There are a range of factors that can predispose to paediatric acute rhinosinusitis episodes. These include any type of rhinitis (allergic or non-allergic), certain medical conditions (cystic fibrosis, immune deficiency, ciliary dyskinesia) and environmental factors (parental smoking, daycare).
Adenoiditis in younger patients (up to 5 years) may also contribute significantly. This can have a very similar presentation to acute rhinosinusitis with anterior and posterior nasal drainage. Often it co-exists. The diagnosis can usually only be made by direct visualisation of the adenoids by nasendoscopy.
Making the diagnosis
Typically we are relying on a history from the child’s parents when making the diagnosis. Examination findings may be limited to observation of a blocked, runny nose.
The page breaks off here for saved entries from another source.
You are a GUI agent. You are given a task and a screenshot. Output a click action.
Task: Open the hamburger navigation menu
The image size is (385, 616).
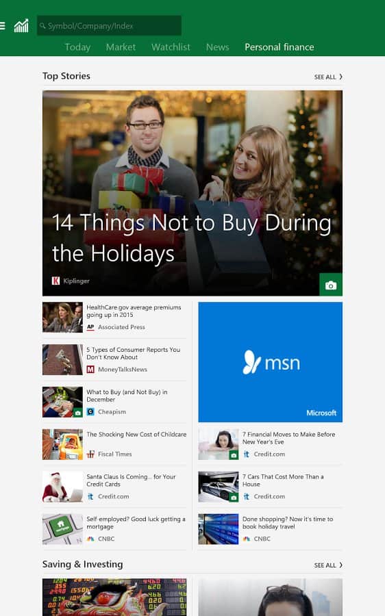tap(2, 26)
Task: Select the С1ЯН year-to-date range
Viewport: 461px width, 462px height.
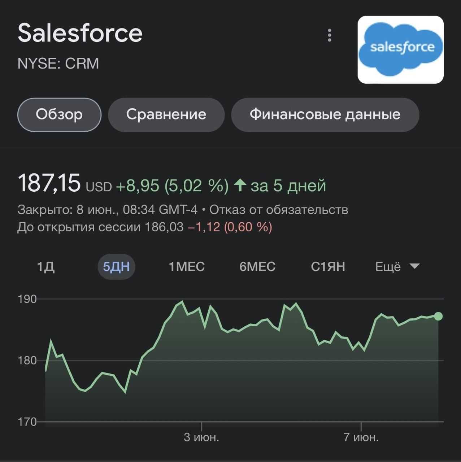Action: [x=328, y=267]
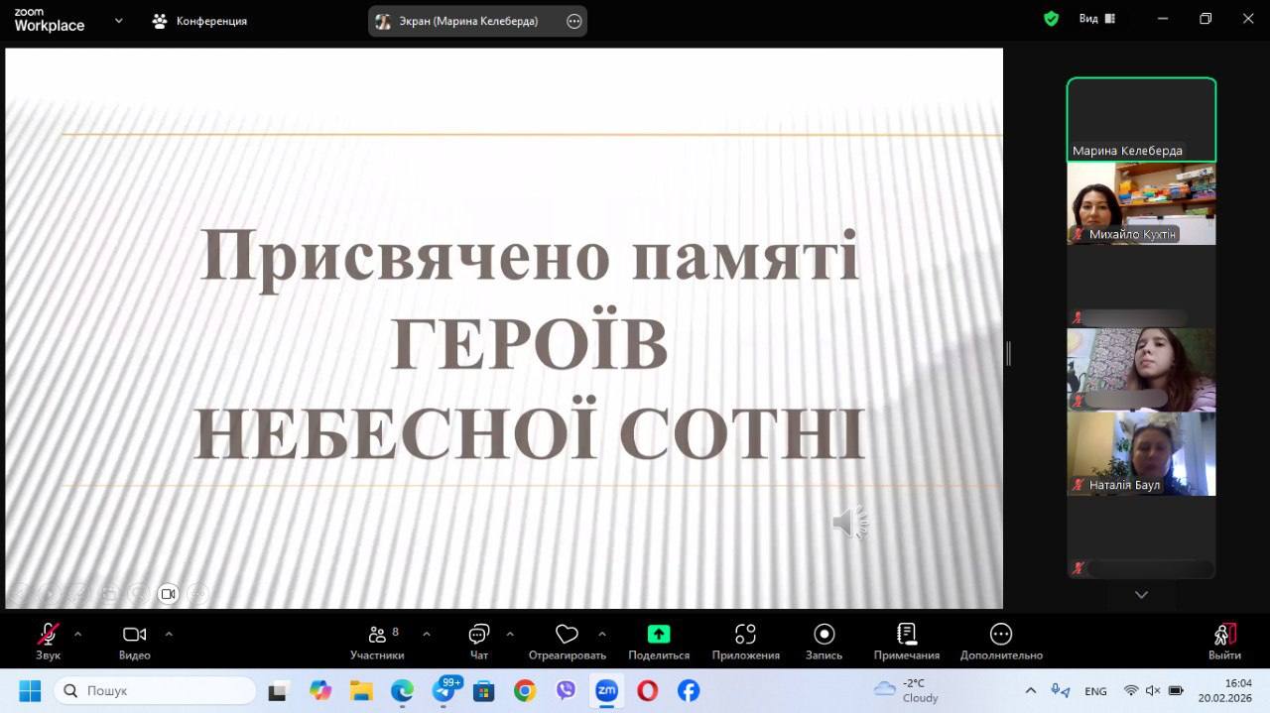Click the green encryption shield icon
The image size is (1270, 713).
[x=1051, y=19]
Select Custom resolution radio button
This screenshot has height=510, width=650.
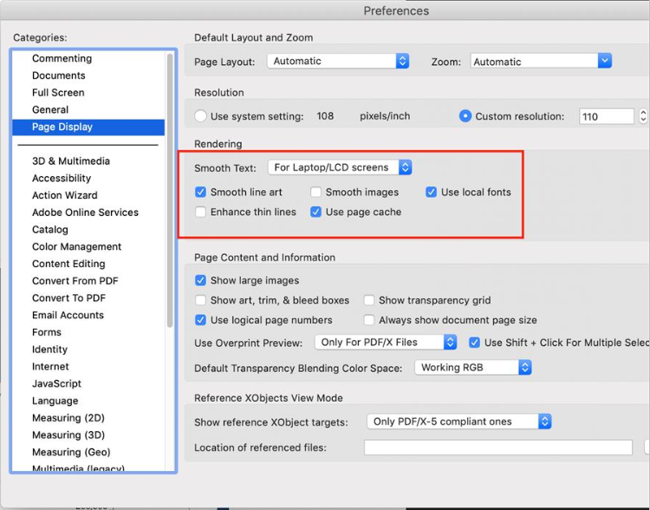[x=465, y=116]
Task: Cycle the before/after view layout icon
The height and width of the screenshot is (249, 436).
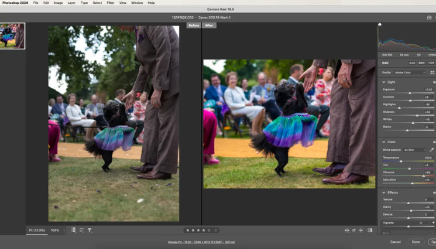Action: click(347, 230)
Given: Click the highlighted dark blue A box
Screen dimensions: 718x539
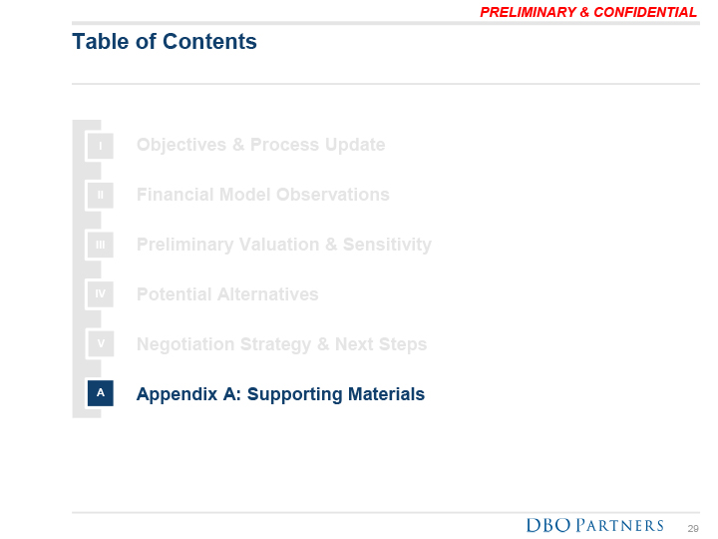Looking at the screenshot, I should (100, 394).
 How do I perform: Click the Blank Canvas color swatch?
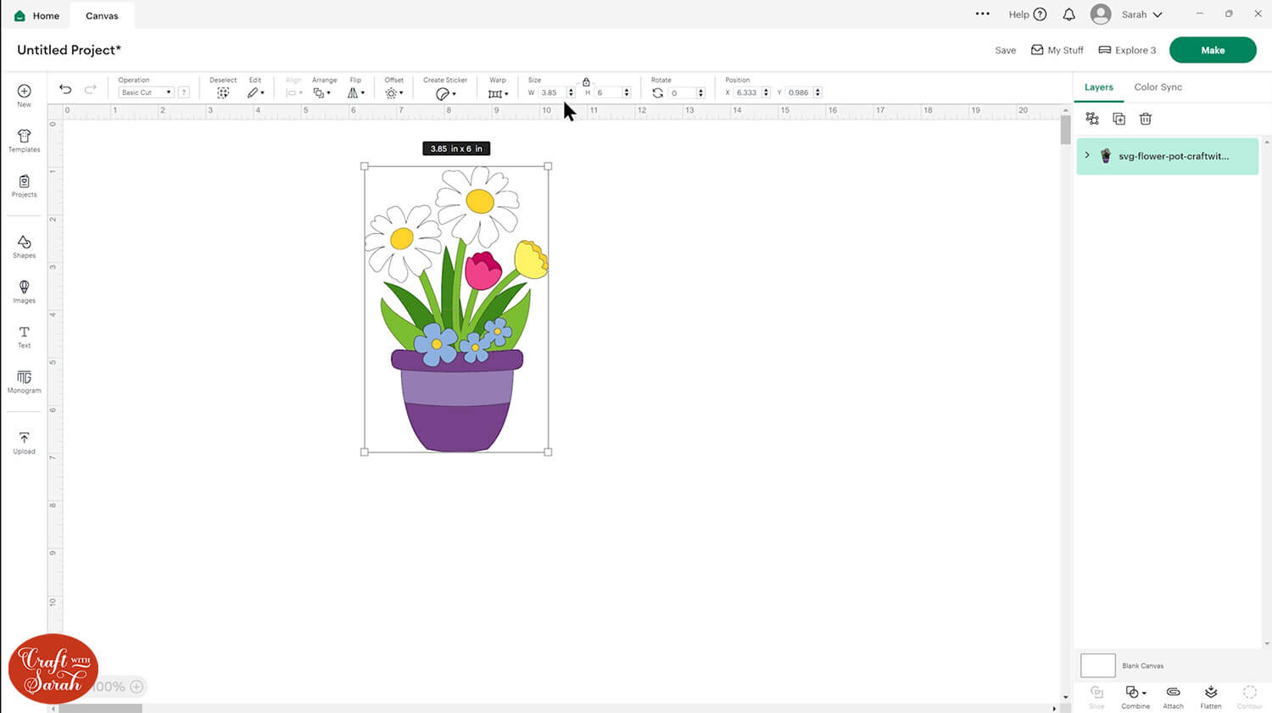point(1097,666)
It is important to consider alternative diagnoses of a simple viral rhinosinusitis, an intranasal foreign body, adenoiditis, cystic fibrosis and choanal atresia/stenosis.
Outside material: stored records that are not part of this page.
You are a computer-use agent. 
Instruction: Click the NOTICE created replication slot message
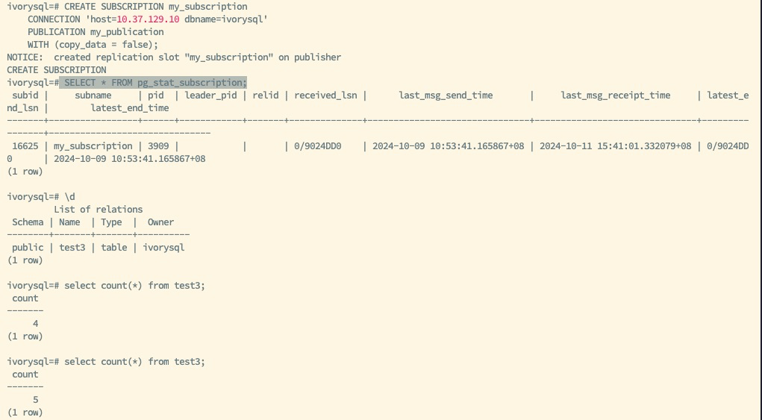[174, 57]
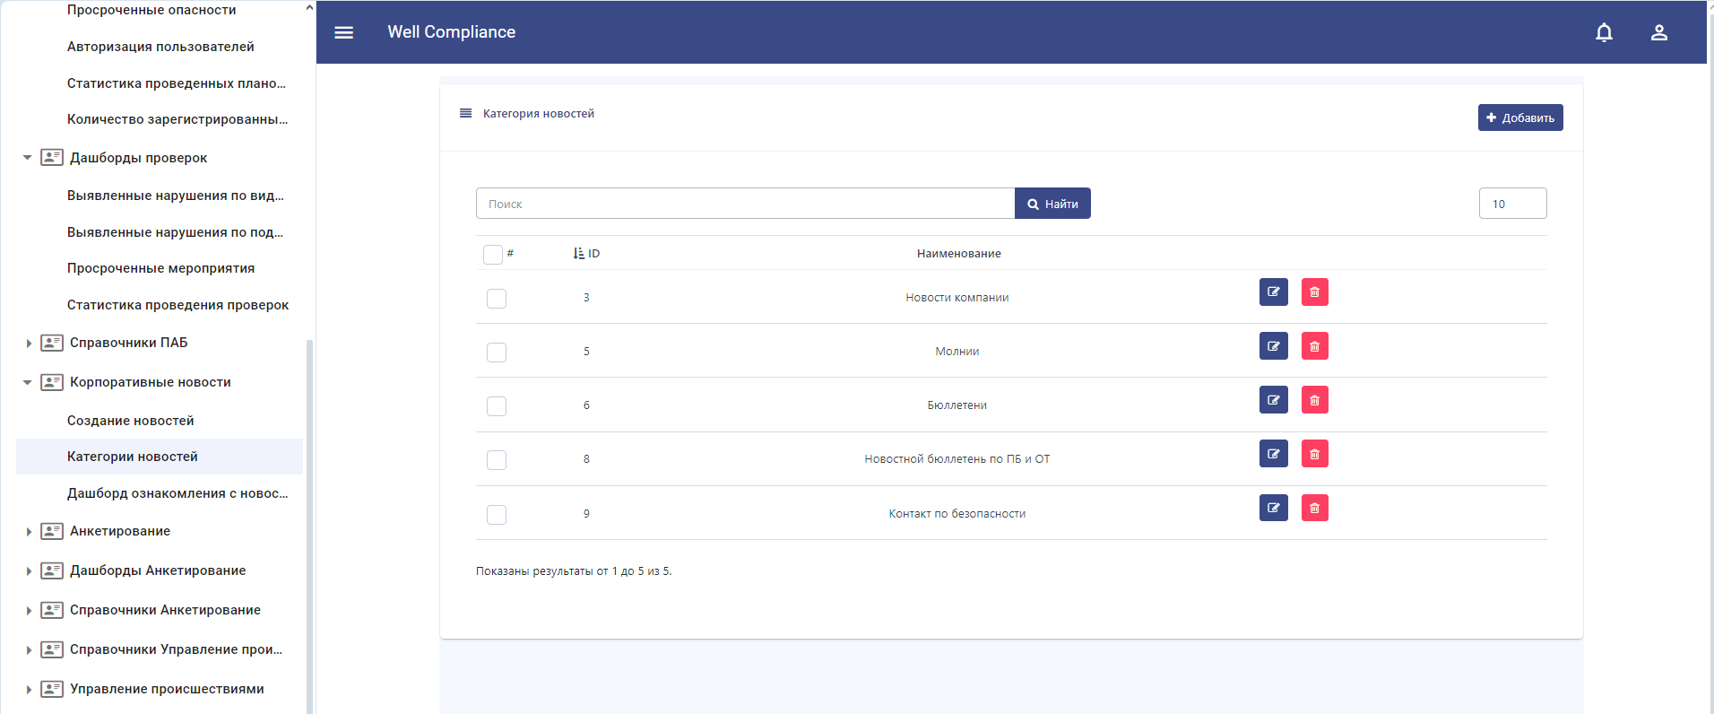The width and height of the screenshot is (1714, 714).
Task: Open Создание новостей menu item
Action: 130,421
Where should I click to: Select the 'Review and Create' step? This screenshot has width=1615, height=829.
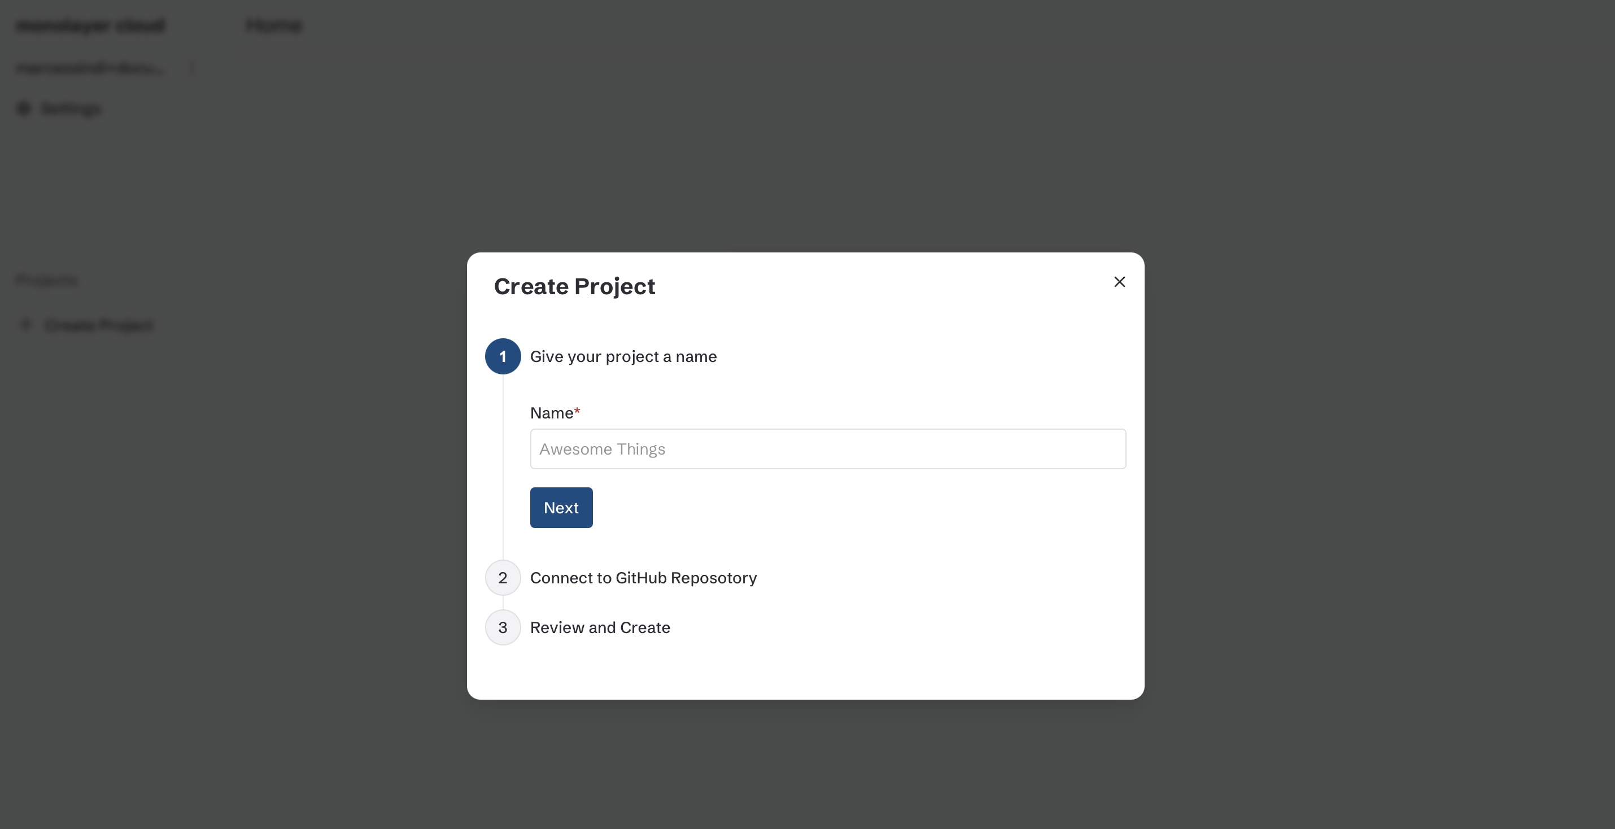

It is important to try and visualise inside the child’s nose. This can be achieved by using the largest speculum of an otoscope. Look for mucosal inflammation, polyps, the colour of mucus. The oral cavity may show mucus draining posteriorly and tonsillar hypertrophy (which may suggest large adenoids as well). There are unfortunately no definite physical findings that confirm an infection is bacterial rather than viral.
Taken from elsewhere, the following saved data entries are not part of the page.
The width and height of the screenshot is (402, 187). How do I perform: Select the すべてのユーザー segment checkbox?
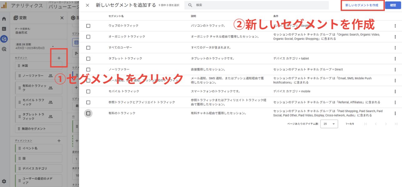coord(88,48)
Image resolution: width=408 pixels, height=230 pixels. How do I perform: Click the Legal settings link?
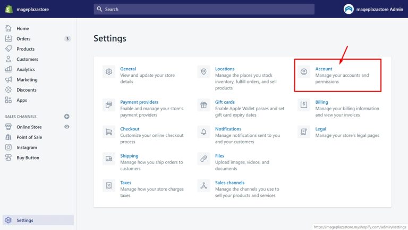(321, 129)
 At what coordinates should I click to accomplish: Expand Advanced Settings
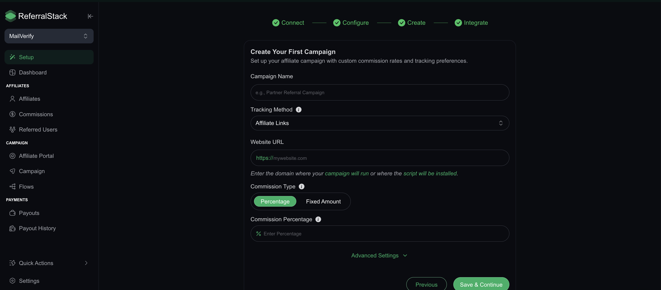point(379,255)
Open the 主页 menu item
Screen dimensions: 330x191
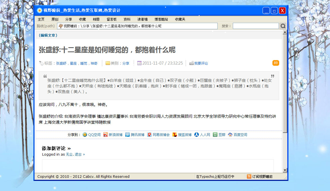click(41, 19)
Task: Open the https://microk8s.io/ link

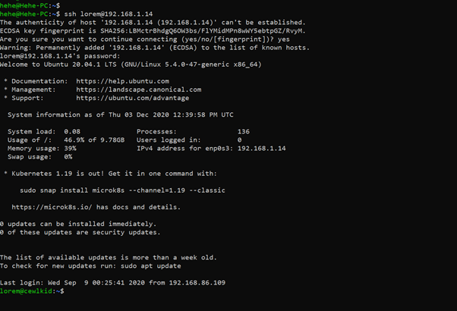Action: click(58, 207)
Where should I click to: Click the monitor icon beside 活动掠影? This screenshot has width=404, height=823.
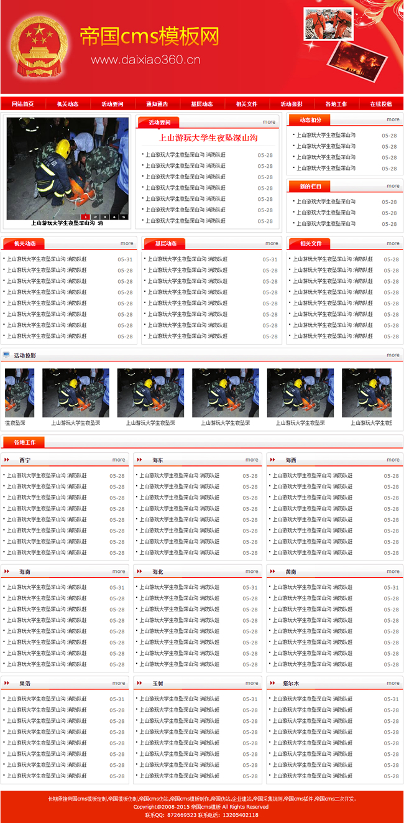point(6,355)
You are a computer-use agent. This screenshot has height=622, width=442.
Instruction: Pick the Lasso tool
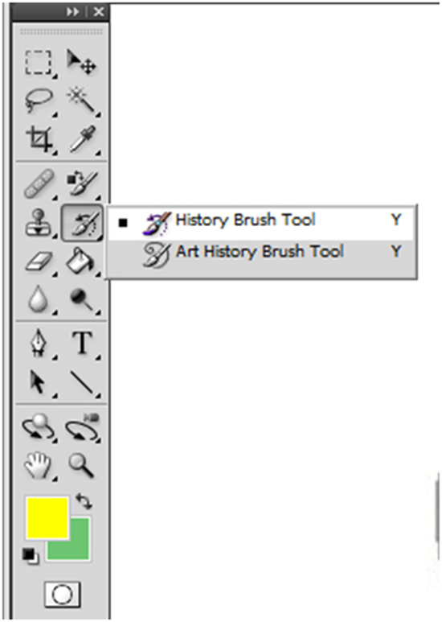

Obtaining a culture is usually not necessary unless the patient has failed to respond to medical management after 48-72 hours or if the child appears extremely ill and toxic. Imaging is generally not necessary.
Current clinical guidelines recommend symptomatic treatment for children with uncomplicated acute rhinosinusitis of less than 10 days duration. Children with complications, concomitant disease that could be exacerbated by acute rhinosinusitis or symptoms that have lasted 10 days without any sign of a improvement can be offered antibiotic treatment or 3 further days of observation. Amoxicillin with or without clavulanate is recommended. If amoxicillin is chosen without clavulanate, the child should be reviewed at 72hrs to ensure there is a response. For children allergic to pencillin a second or third generation cephalosporin as monotherapy may be appropriate.
An intranasal corticosteroid nasal spray is also indicated. Nasal decongestants, antihistamines and nasal irrigations are not effective in paediatric acute rhinosinusitis.
Complications from paediatric acute rhinosinusitis are uncommon but can be serious. They can be divided into orbital (70%), intracranial (20%) and ossesous (10%). Orbital complications include preseptal celluliits,, orbital cellulitis and an orbital abscess. Look for eye pain, pain with eye movement, perobital oedema, diplopia and photophobia. Intracranial complications include an epidural, subdural or brain abscess, meningitis, cerebritis or sagittal or cavernous sinus thrombosis. Look for severe lethargy, headaches, cranial neuropathies, seizures or focal neurologic deficits. Osseous complications include osteomyelitis of the frontal and maxillary bones. Look for localised tenderness and redness of the overlying skin. Complications require intravenous antibiotics and usually (apart from preseptal cellulitis) a CT scan of the paranasal sinuses. Surgical treatment may sometimes be needed in addition to intravenous antibiotics.
Parents concerned that their child may be suffering from bacterial rhinosinusitis should first consult with their primary care doctor. If first line treatment is failing, complications are suspected or symptoms are persisting for longer than 12 weeks, referral to an ENT specialist may be appropriate.